Немного поколебавшись, спросил: «А прямо сейчас ты что-нибудь видишь?» – и Ларка ответила: «Освещенный цветными фонарями ночной бульвар, деревья с удивительной белой корой, пожилую торговку розами в кружевном пеньюаре, под которым, похоже, ничего больше нет, распахнутые настежь двери какого-то кабака, откуда только что втолкали взашей пьяного в клоунском костюме. Но ты учти, я не настолько сумасшедшая, чтобы принять эти видения за чистую монету. Просто смотрю, как кино. И при этом прекрасно помню, что на самом деле мы сидим на пустом городском пляже, освещенном редкими фонарями, по крайней мере, ты так говорил, когда мы сюда пришли». «Офигеть! – откликнулся он. – Как же интересно с тобой путешествовать! Куда ни приедешь, получишь два города вместо одного. Заверните, беру. В смысле никуда тебя больше не отпущу».

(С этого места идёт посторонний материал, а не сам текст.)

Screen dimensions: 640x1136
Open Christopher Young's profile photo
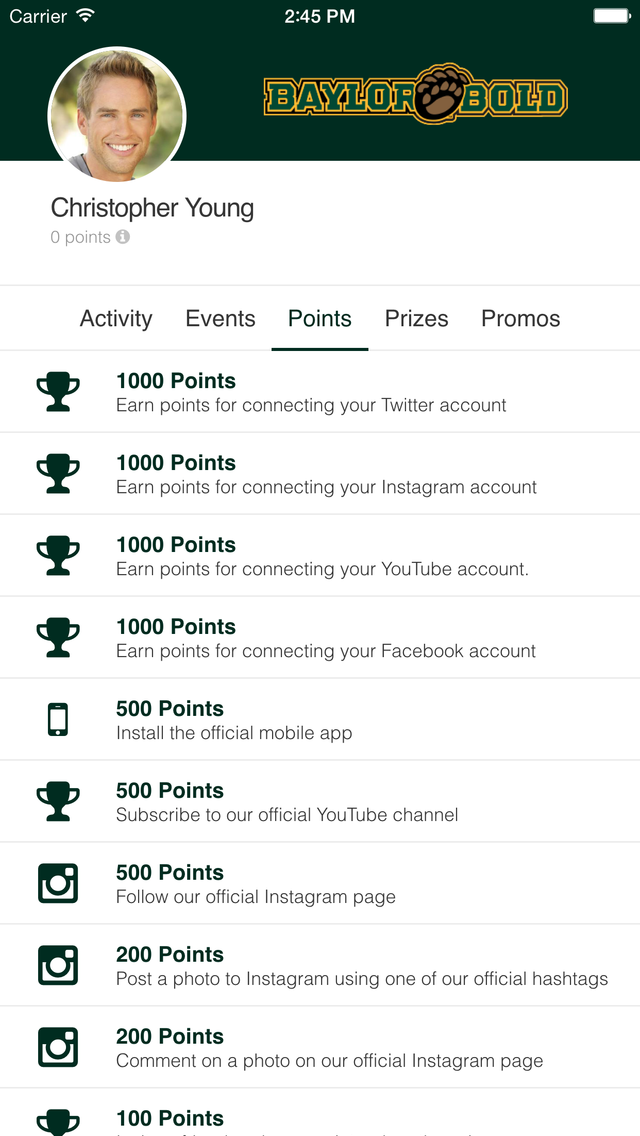click(117, 116)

И действительно не отпустил. И никогда, даже в минуты самой черной, убийственной слабости, которые случаются у всякого, кто ввязался в игру под названием «жизнь», ни разу, ни на секунду об этом не пожалел.
* * *
– Вот эта тумба с останками афиш Рождественского концерта, – сказала Ларка, указывая на парковочный автомат. – А за ней, чуть дальше, красный дом с фресками и зайчик. В смысле химера. Потом я свернула… Знаешь что? Давай-ка попробуем пройти тем самым маршрутом, которым я гуляла во сне. До кафе, где мне так и не удалось съесть ватрушку, потому что кудрявая девочка в смешной полосатой пижаме, зачем-то представившаяся сотрудником полиции, сказала, что после здешней еды мне будет очень непросто вернуться к тебе; впрочем, вряд ли я вообще вспомню, что ты где-нибудь есть. И даже скучать не буду – не о ком станет скучать. Не представляешь, как я тогда испугалась. Но только этого. Больше ничего. Совсем не страшное место. Не враждебное. По крайней мере, мне там было отлично… Ладно, неважно. Пошли! Ужасно интересно, что мы обнаружим на месте того кафе – если, конечно, мне удастся вспомнить дорогу. Тогда, во сне, были сумерки, а сейчас я вижу ясный солнечный день. Это сбивает с толку.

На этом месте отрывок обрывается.